• **Set of tasks**:
A - Answer these questions using the text on autism screening, marking each answer as its question is marked:
(i) What model did the authors eventually choose?
(ii) What share of the population does Autism Spectrum Disorder affect?
(iii) How many false negative cases does the AQ-10 have?
B - Pick up the text on autism screening after its final sentence and continue it.

• **Text for analysis**:
"""
We eventually chose a Decision Tree Classifier as our model. However, even though we had decent results on training and validation data, our model was poor at predicting outcomes on our test data.

Introduction

Autism Spectrum Disorder (ASD) is a complex neurodevelopmental condition that impairs social interpretation/communication ability, as well as the presence of repetitive behaviors. Current diagnostic procedures are lengthy and inefficient (Thabtah 2019). Affecting 1.5% of the population, with many more cases going undetected, an easy-to-implement, effective screening method is warranted. ASDTest, a mobile app, has been introduced to provide an accessible screening method that tells the user whether they should seek professional healthcare opinions, based on a 10 question survey (Allison, Auyeung, and Baron-Cohen 2012). The ability to recognize and diagnose ASD at an early age can allow the affected to access the healthcare resources and support they will need, in a timely manner.

The Autism Spectrum Quotient-10 (AQ-10) consists of 10 questions intended to differentiate characteristics of autism in individuals. Each question has four possible answers: “Definitely Agree”, “Slightly Agree,”Slightly Disagree“, and”Definitely Disagree“. For questions 1, 5, 7, and 10, a value of 1 is assigned for either a”slightly agree" or a “definitely agree” response. For questions 2, 3, 4, 6, 8, and 9, a value of 1 is assigned for either a “slightly disagree” or a “definitely. disagree” response. A cumulative score is calculated and a participant who receives a total score of greater than 6 is recommended for a specialist diagnostic assessment.

Using this metric on the dataset, the ASDTest app has the following performance.

Figure 1. Confusion Matrix between the true ASD Diagnoses and the result of the AQ-10 results

Figure 1. Confusion Matrix between the true ASD Diagnoses and the result of the AQ-10 results

The confusion matrix in Figure 1 will act as a baseline for how our model compares to the AQ-10 predictions. The AQ-10 has high false positive rate of 110 cases which is an issue because it will push more participants to contact a healthcare professional and put more stress on the healthcare system as a whole. Additionally, the current AQ-10 has a high recall (0.895) with only 33 false negative cases. This is a positive sign because as a screening test they do not want to miss out on potential patients.
"""
• **Given data**:
"""
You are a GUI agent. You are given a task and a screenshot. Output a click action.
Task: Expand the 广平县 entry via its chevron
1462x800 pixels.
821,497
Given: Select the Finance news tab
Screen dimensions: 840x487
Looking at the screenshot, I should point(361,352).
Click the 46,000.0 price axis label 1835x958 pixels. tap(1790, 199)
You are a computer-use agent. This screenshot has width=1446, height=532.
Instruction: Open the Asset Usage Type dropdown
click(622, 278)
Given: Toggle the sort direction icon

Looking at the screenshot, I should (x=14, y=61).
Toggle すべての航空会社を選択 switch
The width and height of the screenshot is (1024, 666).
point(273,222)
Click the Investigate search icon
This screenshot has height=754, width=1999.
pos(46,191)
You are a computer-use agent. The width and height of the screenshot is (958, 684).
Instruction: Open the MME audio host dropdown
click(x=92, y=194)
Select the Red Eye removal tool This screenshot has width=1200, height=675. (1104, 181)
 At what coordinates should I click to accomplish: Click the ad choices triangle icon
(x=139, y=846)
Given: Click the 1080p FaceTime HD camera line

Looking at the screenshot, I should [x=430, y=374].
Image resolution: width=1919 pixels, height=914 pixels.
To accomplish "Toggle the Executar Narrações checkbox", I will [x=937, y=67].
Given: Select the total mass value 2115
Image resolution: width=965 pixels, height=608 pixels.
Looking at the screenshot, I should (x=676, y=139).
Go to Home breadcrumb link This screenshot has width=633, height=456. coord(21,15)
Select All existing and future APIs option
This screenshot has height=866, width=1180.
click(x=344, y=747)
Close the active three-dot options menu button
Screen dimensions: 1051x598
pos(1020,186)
"""
• **Responses for each task**:
A -
(i) A Decision Tree Classifier.
(ii) 1.5%.
(iii) 33.

B -
Currently, all 10 prompts in the survey have equal importance in the app’s classification process which had a recall of 0.895 on the adult data. Using the same data, are we able to create a model that is able to increase the recall score, relative to the ASDTest app?

Methods

Data

The dataset4 used in this analysis was obtained from the University of California Irvine Machine learning Repository, uploaded by Fadi Thabtah. Each row represents an individual who participated in the survey. The survey’s results, the app’s classification, and some background information about the individual was recorded. Below is the entire variable set:

Variable Type Description
A1_score Int (0,1) Prompt: I often notice small sounds when others do not
A2_score Int (0,1) Prompt: I usually concentrate more on the whole picture, rather than the small details
A3_score Int (0,1) Prompt: I find it easy to do more than one thing at once
A4_score Int (0,1) Prompt: If there is an interruption, I can switch back to what I was doing very quickly
A5_score Int (0,1) Prompt: I find it easy to ‘read between the lines’ when someone is talking to me
A6_score Int (0,1) Prompt: I know how to tell if someone listening to me is getting bored
A7_score Int (0,1) Prompt: When I’m reading a story I find it difficult to work out the characters’ intentions
A8_score Int (0,1) Prompt: I like to collect information about categories of things(e.g. types of car, types of bird, types of train, types of plant etc)
A9_score Int (0,1) Prompt: I find it easy to work out what someone is thinking or feeling just by looking at their face
A10_score Int (0,1) Prompt: I find it difficult to work out people’s intentions
Age Int Age of the individual
Gender String M (male) or F (female)
Ethnicity String Common Ethnicities defined for each individual
Born with Jaundice? String (yes,no) Was individual born with jaundice?
Country of Residence String Home country of individual
Used app before? String (yes, no) Has the user has used a screening app
Result Int Cumulative score of the 10 survey Q’s
age_desc String Age Group
relation String Parent, self, caregiver, medical staff, clinician ,etc.
ASD/Class String (yes, no) App’s classification based on result
autism (Target Variable) String (yes, no) Does individual have an autism diagnosis?

Analysis

To start, we explored the correlational relationships between the different AQ-10 survey questions.

Figure 2. Correlation heatmap of between questions on the AQ_10

Figure 2. Correlation heatmap of between questions on the AQ_10

In Figure 2, a maximum Pearson correlation was 0.6, between AQ-4 and AQ-9. In general, very low correlational values were observed. Therefore, the AQ-10 test is a valid test with a low chance that a combination of questions will swing the results.

Next, we explored how the cumulative score of the survey(result) related to an autism diagnosis.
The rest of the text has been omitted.